WorldOlympiad: Can Your World Model Survive a Triathlon?
June 9, 2026
作者: Yuke Zhao, Wangbo Zhao, Weijie Wang, Zeyu Zhang, Dakai An, Akide Liu, Yinghao Yu, Jiasheng Tang, Fan Wang, Wei Wang, Bohan Zhuang
cs.AI
摘要
我们介绍了WorldOlympiad,这是一个旨在从物理真实性、几何一致性和交互保真度三个维度诊断基于视频的世界模型的基准测试。现有基准测试往往聚焦于视觉质量、语义对齐或短期时间连贯性,但对生成视频是否遵循物理规则、保持一致的3D结构以及支持长期可控交互提供的洞察有限。为填补这一空白,WorldOlympiad将世界模型评估分解为三个互补维度。

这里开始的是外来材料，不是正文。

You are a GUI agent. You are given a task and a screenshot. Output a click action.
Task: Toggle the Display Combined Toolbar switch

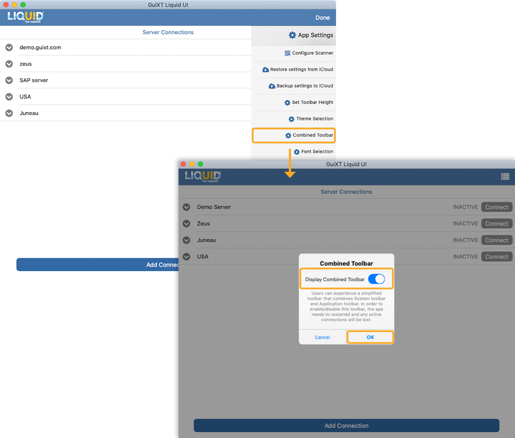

物理轨迹利用对象分割和大语言模型+视觉大模型(MLLM)作为评判者,评估生成视频是否符合力学、热现象和材料属性的可解释规则。几何轨迹通过高斯泼溅技术重建生成视频,并评估结构一致性、跨视角连贯性和相机轨迹对齐。交互轨迹则评估生成的展开序列是否遵循复杂的动作提示,并在连续视频块之间保持平滑连贯的过渡。WorldOlympiad进一步涵盖游戏、机器人和通用真实世界视频三大主要下游场景,捕捉从交互控制和具身操作到开放域运动与相机动力学的多样化挑战。这些轨迹与场景共同构成一个可扩展且可解释的评估套件,能够揭示超出通用视频质量范畴的失败模式。对当前最先进模型的实验表明,在物理推理、3D一致性和长期交互方面存在显著差距,这凸显了为生成式世界模型制定更结构化评估协议的必要性。
English
We introduce WorldOlympiad, a benchmark for diagnosing video-based world models across physical faithfulness, geometric consistency, and interaction fidelity. While existing benchmarks often focus on visual quality, semantic alignment, or short-term temporal coherence, they provide limited insight into whether generated videos obey physical rules, preserve coherent 3D structure, and sustain controllable interactions over long horizons. To address this gap, WorldOlympiad decomposes world-model evaluation into three complementary dimensions. The physical track uses object segmentation and MLLM-as-judge to assess whether generated videos follow interpretable rules in mechanics, thermal phenomena, and material properties. The geometry track reconstructs generated videos with Gaussian splatting and evaluates structural consistency, cross-view coherence, and camera-trajectory alignment. The interaction track assesses whether generated rollouts follow complex action prompts and maintain smooth, coherent transitions across consecutive video chunks. WorldOlympiad further covers three major downstream scenarios, including gaming, robotics, and general real-world videos, capturing diverse challenges from interactive control and embodied manipulation to open-domain motion and camera dynamics. Together, these tracks and scenarios form a scalable and interpretable evaluation suite that exposes failure modes beyond generic video quality. Experiments on state-of-the-art models reveal substantial gaps in physical reasoning, 3D consistency, and long-horizon interaction, underscoring the need for more structured evaluation protocols for generative world models.